Sometimes poll results offer good news for both sides. Yesterday, for instance, Public Policy Polling (PPP) released the results of a survey of Wisconsin voters that showed that if the election for governor were today Scott Walker would be defeated by his Democratic rival. But supporters of the governor could also point to the PPP results and accurately see a silver lining: 45 percent of those surveyed still support the governor despite thousands of protesters occupying the Capitol Building, despite the (lukewarm) support shown by the President.
So what is going on? Polling has become part of the media business, as much a driver of news as events themselves. Don't want to send a reporter to Madison, conduct a poll instead and then talk about the poll. If Fox News wants to continue to call the protesters violent and prone to hate speech, it is easier to talk about a poll than to actually send a reporter to Madison to see that this isn't actually the case.
Also, as the editor of The Daily showed a couple of weeks ago, the news media does not like stories that take time to play out. "Folks, Egypt is over — time for us to get focused on covering America,” Jesse Angelo, editor of The Daily wrote in his widely distributed memo.
But Egypt is not "over", in fact it is getting more and more interesting as Egyptians find themselves in negotiations with the Army over the details of democracy. But the story is even harder to cover now, so let's talk about Charlie Sheen.
A year ago Markos Moulitsas of Daily Kos said that he was going to sue the polling firm Research 2000, a company he had used to conduct polls for his political website for over a year. According to Moulitsas, the weekly polls being conducted for this site by Research 2000 were basically bogus -- a conclusion he reached after having a group of statistic wizards" look over the crosstabs of the weekly poll results.
Why is this all important? Because we have been in a new era of polling as content for several years now. The Research 2000 polls were an important part of both the editorial content of the Daily Kos website, as well as being part of the political discussion. In the end, poll results (if proved to be false) were manipulated most likely to feed the beast, so to speak -- to be part of a consistent editorial scheme. Many people are convinced that certain polling firms produce certain results in order to remain useful to the media companies they serve, while at the same time making an attempt not to lose all credibility. (This is why it is common for many polls to begin to merge into one clear pattern near the end of an election cycle as polling firms begin to face their own judgement days.)
But what does the reliance on polling do to the credibility and standing of journalists and their media properties?
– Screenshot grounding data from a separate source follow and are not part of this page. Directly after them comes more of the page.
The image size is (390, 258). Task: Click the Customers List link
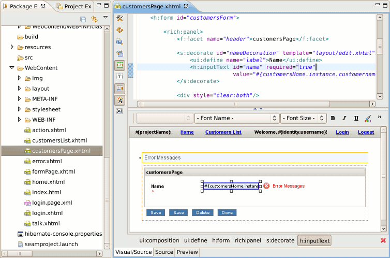(223, 132)
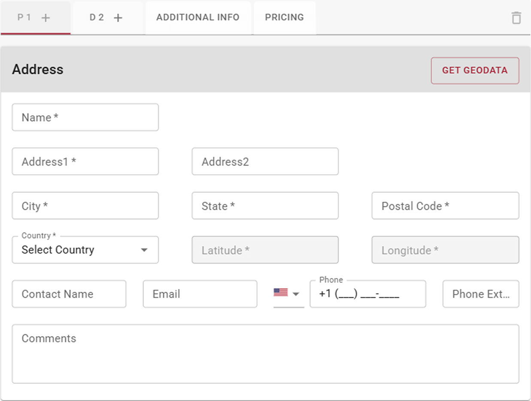Click the trash delete icon

(x=516, y=18)
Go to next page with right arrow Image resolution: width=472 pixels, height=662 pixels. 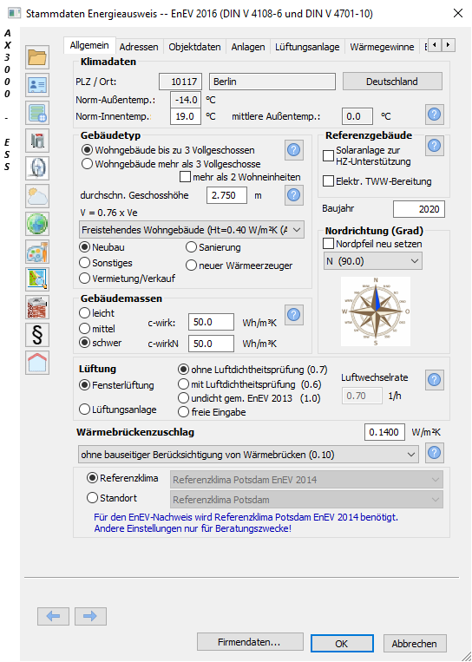point(90,616)
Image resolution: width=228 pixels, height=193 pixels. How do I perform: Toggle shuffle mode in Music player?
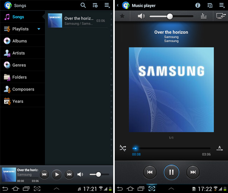pos(123,148)
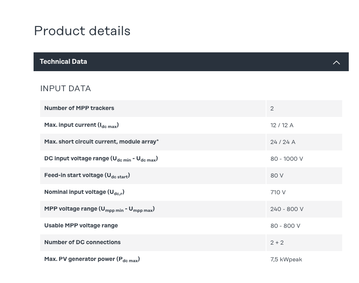Select the Feed-in start voltage label
Screen dimensions: 359x283
(87, 175)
That was a rhetorical question, wasn't it?
That is why it is easy to look out at the state of the American mind and come to the conclusion that Americans want to end worker rights so that we can all become serfs of huge corporations, while playing games on our shiny new iPhones. Or, alternatively, we are concerned about our basic civil rights, and want to protect those who are teaching our children, patrolling our streets, and putting out dangerous fires. Who knows. But you may be able to get whatever answer you want if you just bring in the right firm.
For editors at publications on opposite sides of the political spectrum this may be a comforting thought.